Statut VDI et chômage

Rédigé par des auteurs spécialisés Ooreka  À jour en novembre 2021

Sommaire

Sous certaines conditions, un Vendeur à Domicile Indépendant (VDI) peut cumuler ses revenus avec une allocation de chômage.

Statut VDI et chômage : qu'est-ce que le statut VDI ?

Un VDI est un Vendeur à Domicile Indépendant. Il est inscrit au Registre du Commerce et des Sociétés (RCS) ou au Registre Spécial des Agents Commerciaux (RSAC). C'est un travailleur indépendant. Il relève donc du régime des Travailleurs Non Salariés (TNS).

Le VDI ne doit pas être confondu avec le représentant de commerce ou avec le vendeur à domicile salarié. Par contre, certains vendeurs à domicile indépendants ne sont pas inscrits au RCS ou au RSAC : ils sont assimilés à des salariés pour ce qui est de la Sécurité sociale.

Statut VDI : quelle protection chômage ?

Sous certaines conditions, on peut cumuler ses revenus de VDI avec des allocations chômage (circulaire Unedic n° 2015-02 du 22 janvier 2015) .

Chômeur se lançant dans une activité de VDI réduite ou occasionnelle

Le chômeur qui commence une activité de VDI alors qu'il perçoit déjà l'allocation de retour à l'emploi (ARE) voit son allocation chômage maintenue mais réduite. Cela s'inscrit dans le cadre du cumul d'allocations chômage avec une activité réduite ou occasionnelle.

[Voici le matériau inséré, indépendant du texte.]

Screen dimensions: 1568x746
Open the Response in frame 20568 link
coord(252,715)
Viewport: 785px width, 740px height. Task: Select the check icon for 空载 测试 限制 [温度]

Sa nouvelle allocation chômage se calcule ainsi : montant de l'allocation chômage avant l'activité de VDI - 70 % de la rémunération brute de l'activité réduite ou occasionnelle de VDI

Le cumul de la rémunération d'activité de VDI avec l'allocation de retour à l'emploi (ARE) ne doit pas dépasser le salaire de référence mensuel.

La différence entre le nouveau montant de l'ARE et l'ancien montant représente un certain nombre de jours non indemnisés. Ces jours reculent la date à laquelle la personne ne percevra plus d'indemnisation chômage.

Quand le VDI ne connaît pas encore sa rémunération (parce qu'il ne reçoit de bulletin de précompte qu'une fois par trimestre), le nouveau montant de l'ARE est calculé de la même manière, hormis le fait que la rémunération brute de VDI est remplacée par une base forfaitaire (jusqu'à ce que le VDI connaisse ses rémunérations exactes).

Le nouveau montant de l'ARE se calcule donc ainsi : (montant de l'allocation chômage avant l'activité de VDI) - (base forfaitaire)

Salarié qui exerçait déjà une activité de VDI réduite ou occasionnelle

Il se peut qu'un salarié exerce, en plus de son activité salariée, une activité réduite ou occasionnelle de VDI. Si ce salarié perd son emploi salarié tout en continuant son activité réduite ou occasionnelle de VDI, son allocation de chômage se cumule intégralement avec sa rémunération de VDI.

Chômeur percevant déjà l'ASS et se lançant dans une activité de VDI réduite ou occasionnelle

Il se peut qu'un chômeur perçoive déjà l'allocation de solidarité spécifique (ASS) et qu'alors il se lance dans une activité réduite ou occasionnelle de VDI. Depuis le 1er septembre 2017, la personne cumule intégralement son ASS avec les revenus de VDI pendant 3 mois.

Passé ces 3 mois, en cas de poursuite d'activité, le versement de l'ASS est interrompu. Il est toutefois possible de percevoir, sous certaines conditions, la prime d'activité dès la fin du 6e mois suivant la reprise d'activité. En cas de perte d'activité, il est possible de bénéficier d'une nouvelle période de cumul après 3 mois consécutifs d'inactivité.

Pour une activité VDI débutée avant le 1er septembre 2017, le cumul de l'ASS et du revenu d'activité était intégral pendant les 3 premiers mois. Du 4e au 12e mois, l'ASS est réduite : (ASS) - (revenus d'activité de VDI). Mais, en plus de l'ASS, la personne perçoit chaque mois une prime forfaitaire de 150 €. Quand, au bout de 12 mois, le nombre d'heures d'activité professionnelle n'a pas atteint 750, le dispositif « ASS diminuée avec prime mensuelle de 150 € » est maintenu au-delà du 12e mois, mais seulement jusqu'à ce que les 750 heures de travail soient atteintes.